Hoje é Dia Mundial da Alimentação. Se em países em via de desenvolvimento a preocupação é fazer chegar alimentos às populações, nos países desenvolvidos a luta é contra a obesidade e as doenças a ela associadas.
Portugal tem um dos melhores índices de saúde infantil do mundo, apresentando uma das menores taxas mundiais mortalidade infantil (até aos 5 anos) com apenas 2,4 mortes por cada 1000 bebés nascidos, dados de 2010.
Se este facto tem dado a Portugal rasgados elogios por parte da comunidade internacional, já a taxa de obesidade infantil é das mais altas do mundo e um enorme motivo de preocupação.
De acordo com os dados divulgados pela Associação Portuguesa Contra a Obesidade Infantil (APCOI) sabe-se que 32% das crianças portuguesas com menos de 8 anos têm excesso de peso e que apenas 40% pratica actividades desportivas extra-curriculares.

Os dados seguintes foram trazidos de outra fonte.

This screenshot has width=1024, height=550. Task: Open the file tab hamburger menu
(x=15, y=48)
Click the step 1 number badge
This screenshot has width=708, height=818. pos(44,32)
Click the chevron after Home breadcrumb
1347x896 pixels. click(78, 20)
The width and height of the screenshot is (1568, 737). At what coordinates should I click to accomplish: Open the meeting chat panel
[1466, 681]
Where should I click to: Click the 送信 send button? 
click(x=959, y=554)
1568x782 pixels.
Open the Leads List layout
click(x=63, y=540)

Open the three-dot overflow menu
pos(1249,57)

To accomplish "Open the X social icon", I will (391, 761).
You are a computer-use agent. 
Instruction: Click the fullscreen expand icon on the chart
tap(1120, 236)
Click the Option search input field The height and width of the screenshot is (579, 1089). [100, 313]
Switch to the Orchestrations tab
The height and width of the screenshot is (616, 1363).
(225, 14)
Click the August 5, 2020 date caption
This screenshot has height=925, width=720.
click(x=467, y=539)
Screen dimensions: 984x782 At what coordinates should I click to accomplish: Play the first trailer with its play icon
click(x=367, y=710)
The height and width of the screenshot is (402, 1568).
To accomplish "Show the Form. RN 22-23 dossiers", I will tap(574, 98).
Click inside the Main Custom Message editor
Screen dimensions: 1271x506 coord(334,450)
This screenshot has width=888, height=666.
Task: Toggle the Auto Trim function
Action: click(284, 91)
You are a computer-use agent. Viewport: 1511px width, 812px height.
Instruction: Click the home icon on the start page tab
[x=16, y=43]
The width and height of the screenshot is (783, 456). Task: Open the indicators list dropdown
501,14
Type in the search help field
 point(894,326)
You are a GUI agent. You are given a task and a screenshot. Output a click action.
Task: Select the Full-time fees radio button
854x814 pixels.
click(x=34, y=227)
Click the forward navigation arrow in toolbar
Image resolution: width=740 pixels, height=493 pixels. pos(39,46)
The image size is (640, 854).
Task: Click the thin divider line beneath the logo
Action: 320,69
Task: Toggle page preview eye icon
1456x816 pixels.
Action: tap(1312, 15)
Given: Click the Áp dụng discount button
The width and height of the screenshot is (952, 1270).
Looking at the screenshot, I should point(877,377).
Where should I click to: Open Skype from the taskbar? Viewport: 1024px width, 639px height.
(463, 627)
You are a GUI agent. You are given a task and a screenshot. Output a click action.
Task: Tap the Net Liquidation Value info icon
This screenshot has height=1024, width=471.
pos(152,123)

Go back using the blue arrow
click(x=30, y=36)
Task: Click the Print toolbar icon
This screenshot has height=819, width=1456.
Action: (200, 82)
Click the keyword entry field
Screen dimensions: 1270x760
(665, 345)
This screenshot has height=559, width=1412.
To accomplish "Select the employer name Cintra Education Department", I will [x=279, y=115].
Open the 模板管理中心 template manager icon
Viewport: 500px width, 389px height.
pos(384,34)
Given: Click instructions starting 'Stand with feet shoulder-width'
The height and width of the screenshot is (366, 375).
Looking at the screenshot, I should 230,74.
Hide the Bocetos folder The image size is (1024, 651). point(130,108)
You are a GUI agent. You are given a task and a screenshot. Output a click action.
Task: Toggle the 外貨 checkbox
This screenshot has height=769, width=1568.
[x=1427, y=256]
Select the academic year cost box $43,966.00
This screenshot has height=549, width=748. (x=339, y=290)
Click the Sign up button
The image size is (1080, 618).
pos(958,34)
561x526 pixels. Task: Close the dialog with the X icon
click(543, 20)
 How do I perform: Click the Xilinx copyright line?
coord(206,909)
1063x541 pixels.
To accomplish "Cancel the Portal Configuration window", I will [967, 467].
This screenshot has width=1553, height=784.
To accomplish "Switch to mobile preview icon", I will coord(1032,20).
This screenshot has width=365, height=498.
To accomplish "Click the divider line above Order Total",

Isto significa que 1 em cada 3 crianças tem excesso de peso ou é obesa!
Não nos deixemos enganar a obesidade é uma doença comportamental! Isto significa que é consequência do nosso estilo de vida e alimentação e que está nas nossas mãos alterar a situação.
Vejo tantos pais em desespero por terem os filhos doentes com uma rara doença genética que traduz malformações que ninguém consegue tratar ou curar. O caso da obesidade, causadora de mais mortes anuais do que as doenças genéticas, a história é diferente. A obesidade pode ser prevenida e mesmo depois de instalada, pode ser curada.
Sei que todos os pais querem o melhor para os seus filhos e que fazem tudo o que puderem para que sejam saudáveis. Não fazem mais e melhor porque só não sabem, ou não podem. Por isso é importante divulgar as práticas para evitar e curar a obesidade infantil.
A prevenção da obesidade infantil passa essencialmente por implementação de uma alimentação equilibrada no seio da família e a adopção de práticas de actividade física no dia a dia.
Alimentação correcta:
Muitas vezes as pessoas obesas não comem mais do que os magros. Comem de forma diferente, comem pior. O importante é ter uma alimentação correcta, nutricionalmente equilibrada e nas quantidades certas.
Exercício físico:
As crianças e jovens necessitam de cerca de 60 minutos de actividade física intensa por dia. Os pais devem proporcionar às crianças a prática de exercício físico e incluí-lo nas suas actividades extra-curriculares. Até aos 6 anos as actividades adequadas são a natação e a ginástica (ou expressão físico-motora). Já a partir dos 6 anos abrem-se inúmeras possibilidades, podendo a criança continuar com a ginástica ou natação e ainda experimentar uma série de actividades individuais ou de grupo. O importante é estar sempre em movimento.
Já a partir dos 13 anos são mais adequadas e estimulantes as praticas de actividade em grupo como é o caso dos desportos colectivos que além da vertente física promovem o desenvolvimento de competências sociais, integração num grupo de referência de hábitos saudáveis. Os desportos colectivos oferecem ao jovem ainda a inserção num grupo social que o apoia nas outras vertentes da sua vida.
Os pais podem estimular a actividade das crianças ao fim de semana, saindo à rua para andar a pé com as crianças, levá-las a parques infantis que estimulam a sua motricidade, e ainda sair em família com bicicletas e passar dias divertidos aos ar livre.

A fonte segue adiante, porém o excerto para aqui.